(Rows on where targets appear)

######

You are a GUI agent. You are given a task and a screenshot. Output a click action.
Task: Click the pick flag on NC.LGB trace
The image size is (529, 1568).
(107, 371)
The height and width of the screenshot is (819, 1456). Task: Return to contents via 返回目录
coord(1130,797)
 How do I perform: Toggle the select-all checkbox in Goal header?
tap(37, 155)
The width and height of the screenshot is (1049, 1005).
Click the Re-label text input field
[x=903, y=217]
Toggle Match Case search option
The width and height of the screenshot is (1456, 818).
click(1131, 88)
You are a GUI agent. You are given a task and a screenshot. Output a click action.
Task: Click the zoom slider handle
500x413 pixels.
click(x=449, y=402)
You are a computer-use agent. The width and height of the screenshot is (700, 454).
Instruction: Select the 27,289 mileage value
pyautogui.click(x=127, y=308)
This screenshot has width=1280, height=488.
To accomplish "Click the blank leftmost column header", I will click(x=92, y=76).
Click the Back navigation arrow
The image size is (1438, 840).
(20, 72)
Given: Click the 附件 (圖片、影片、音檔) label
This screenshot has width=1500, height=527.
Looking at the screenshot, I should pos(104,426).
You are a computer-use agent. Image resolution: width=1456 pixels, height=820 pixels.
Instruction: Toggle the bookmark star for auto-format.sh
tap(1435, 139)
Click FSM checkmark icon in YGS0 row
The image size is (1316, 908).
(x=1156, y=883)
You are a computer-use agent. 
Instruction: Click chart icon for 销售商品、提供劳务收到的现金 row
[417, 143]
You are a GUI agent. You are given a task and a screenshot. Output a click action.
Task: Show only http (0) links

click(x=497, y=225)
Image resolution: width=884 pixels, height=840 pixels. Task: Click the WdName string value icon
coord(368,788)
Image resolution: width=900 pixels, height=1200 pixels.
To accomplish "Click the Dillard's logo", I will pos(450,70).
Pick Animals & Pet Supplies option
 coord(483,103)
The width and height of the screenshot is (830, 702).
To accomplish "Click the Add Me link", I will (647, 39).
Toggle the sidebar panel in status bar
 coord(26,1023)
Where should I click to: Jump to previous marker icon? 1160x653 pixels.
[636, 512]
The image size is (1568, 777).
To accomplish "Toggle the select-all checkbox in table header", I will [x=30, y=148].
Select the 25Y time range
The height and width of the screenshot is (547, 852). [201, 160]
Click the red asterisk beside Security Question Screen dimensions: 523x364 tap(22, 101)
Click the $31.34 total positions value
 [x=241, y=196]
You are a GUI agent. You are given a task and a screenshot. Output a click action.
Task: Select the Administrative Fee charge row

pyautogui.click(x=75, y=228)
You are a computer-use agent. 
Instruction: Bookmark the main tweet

######

- **What this task involves**
Could you write out the rows above again, changing every "GUI agent" to "screen assistant" and leaving everything else as it is?

- **Expected answer**
You are a screen assistant. You are given a task and a screenshot. Output a click action.
Task: Click the pick flag on NC.LGB trace
The image size is (529, 1568).
(107, 371)
The height and width of the screenshot is (819, 1456). Task: Return to contents via 返回目录
coord(1130,797)
 How do I perform: Toggle the select-all checkbox in Goal header?
tap(37, 155)
The width and height of the screenshot is (1049, 1005).
Click the Re-label text input field
[x=903, y=217]
Toggle Match Case search option
The width and height of the screenshot is (1456, 818).
click(1131, 88)
You are a screen assistant. You are given a task and a screenshot. Output a click action.
Task: Click the zoom slider handle
500x413 pixels.
click(x=449, y=402)
You are a computer-use agent. The width and height of the screenshot is (700, 454).
Instruction: Select the 27,289 mileage value
pyautogui.click(x=127, y=308)
This screenshot has width=1280, height=488.
To accomplish "Click the blank leftmost column header", I will click(x=92, y=76).
Click the Back navigation arrow
The image size is (1438, 840).
(20, 72)
Given: Click the 附件 (圖片、影片、音檔) label
This screenshot has width=1500, height=527.
Looking at the screenshot, I should pos(104,426).
You are a computer-use agent. Image resolution: width=1456 pixels, height=820 pixels.
Instruction: Toggle the bookmark star for auto-format.sh
tap(1435, 139)
Click FSM checkmark icon in YGS0 row
The image size is (1316, 908).
(x=1156, y=883)
You are a computer-use agent. 
Instruction: Click chart icon for 销售商品、提供劳务收到的现金 row
[417, 143]
You are a screen assistant. You are given a task and a screenshot. Output a click action.
Task: Show only http (0) links

click(x=497, y=225)
Image resolution: width=884 pixels, height=840 pixels. Task: Click the WdName string value icon
coord(368,788)
Image resolution: width=900 pixels, height=1200 pixels.
To accomplish "Click the Dillard's logo", I will pos(450,70).
Pick Animals & Pet Supplies option
 coord(483,103)
The width and height of the screenshot is (830, 702).
To accomplish "Click the Add Me link", I will (647, 39).
Toggle the sidebar panel in status bar
 coord(26,1023)
Where should I click to: Jump to previous marker icon? 1160x653 pixels.
[636, 512]
The image size is (1568, 777).
To accomplish "Toggle the select-all checkbox in table header", I will [x=30, y=148].
Select the 25Y time range
The height and width of the screenshot is (547, 852). [201, 160]
Click the red asterisk beside Security Question Screen dimensions: 523x364 tap(22, 101)
Click the $31.34 total positions value
 [x=241, y=196]
You are a screen assistant. You are given a task and a screenshot. Output a click action.
Task: Select the Administrative Fee charge row

pyautogui.click(x=75, y=228)
You are a computer-use agent. 
Instruction: Bookmark the main tweet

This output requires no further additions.